EXERCISE TASK:
Add -29 to every coordinate number in the answers throughout the listing below, and write out all of its lines again, requests included, leaving out the pictures.

══════════

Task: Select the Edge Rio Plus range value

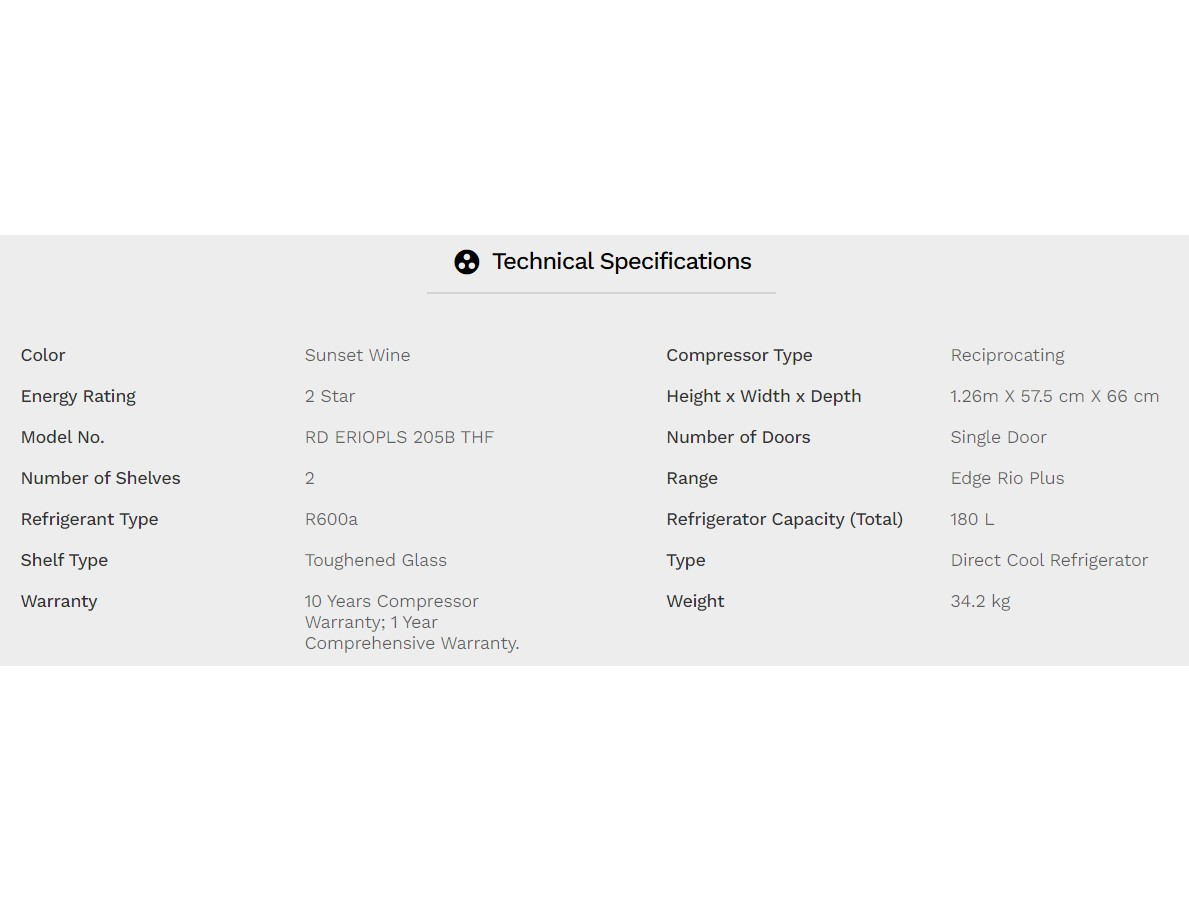Action: (1007, 478)
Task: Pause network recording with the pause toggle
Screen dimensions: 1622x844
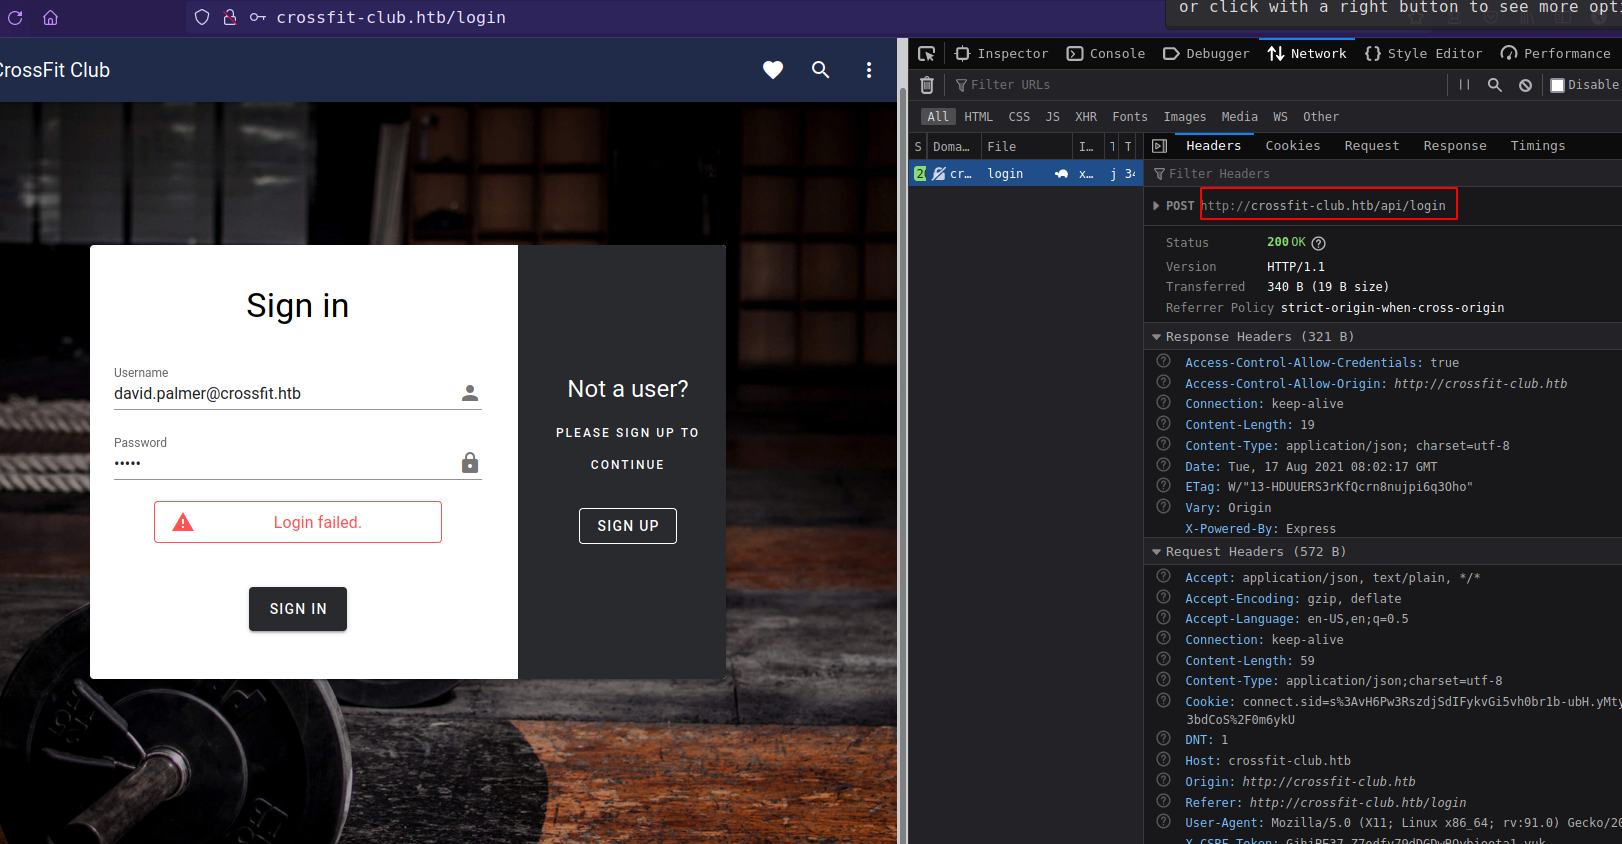Action: (x=1464, y=85)
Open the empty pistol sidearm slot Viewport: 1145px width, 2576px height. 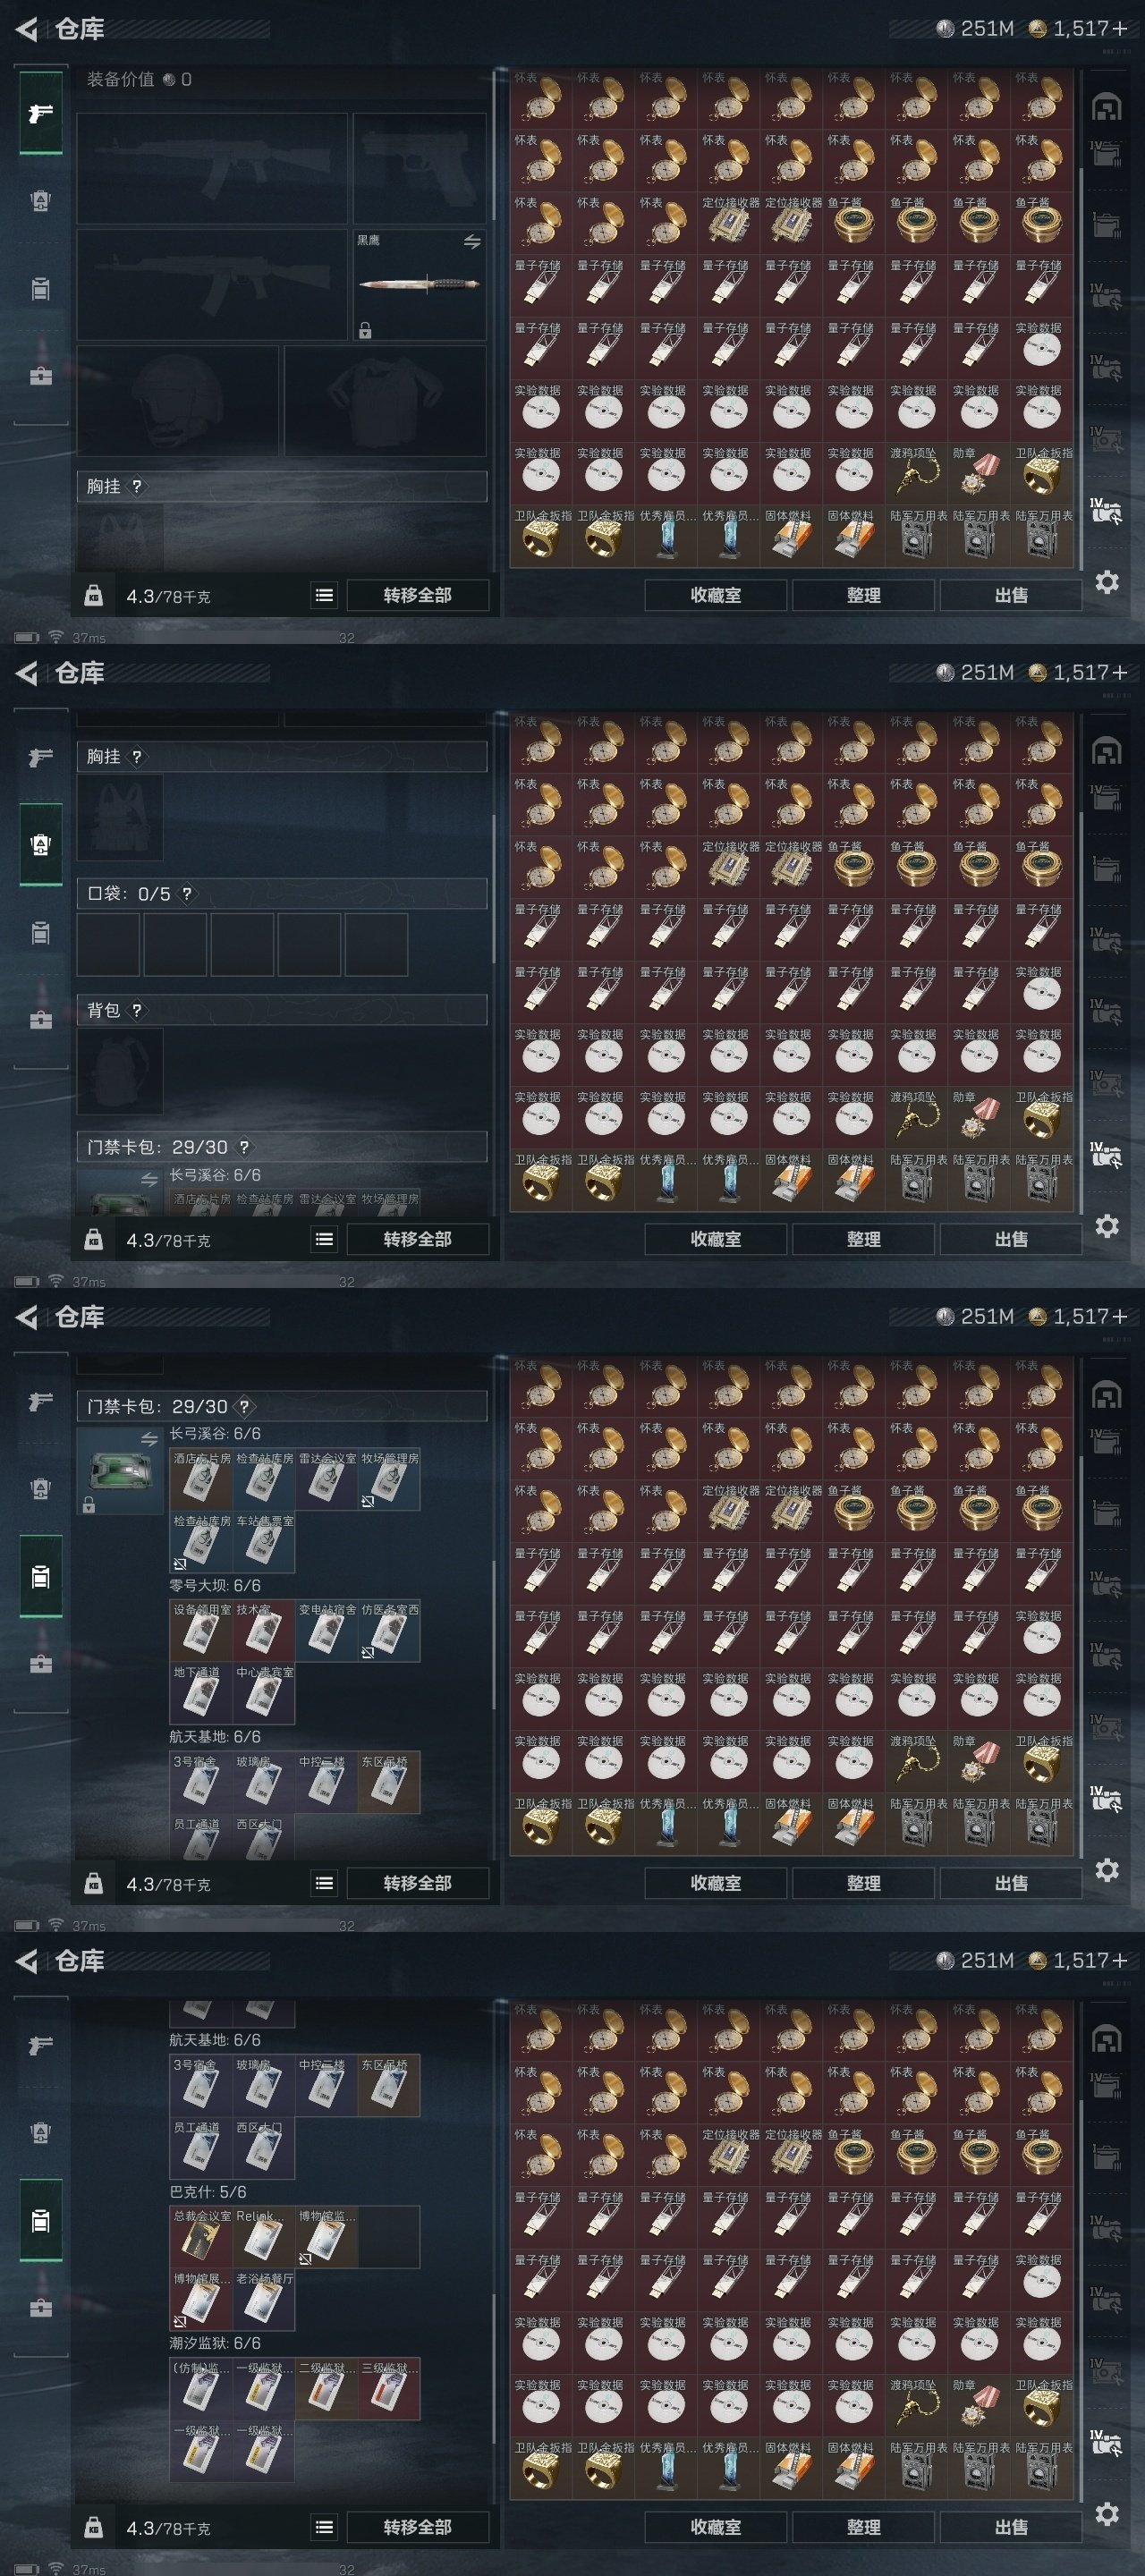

══════════

SOLUTION FOR THIS TASK:
Task: Select the Edge Rio Plus range value

Action: (978, 449)
Task: Pause network recording with the pause toggle
Screen dimensions: 1622x844
Action: (x=1435, y=56)
Open the empty pistol sidearm slot Viewport: 1145px width, 2576px height. 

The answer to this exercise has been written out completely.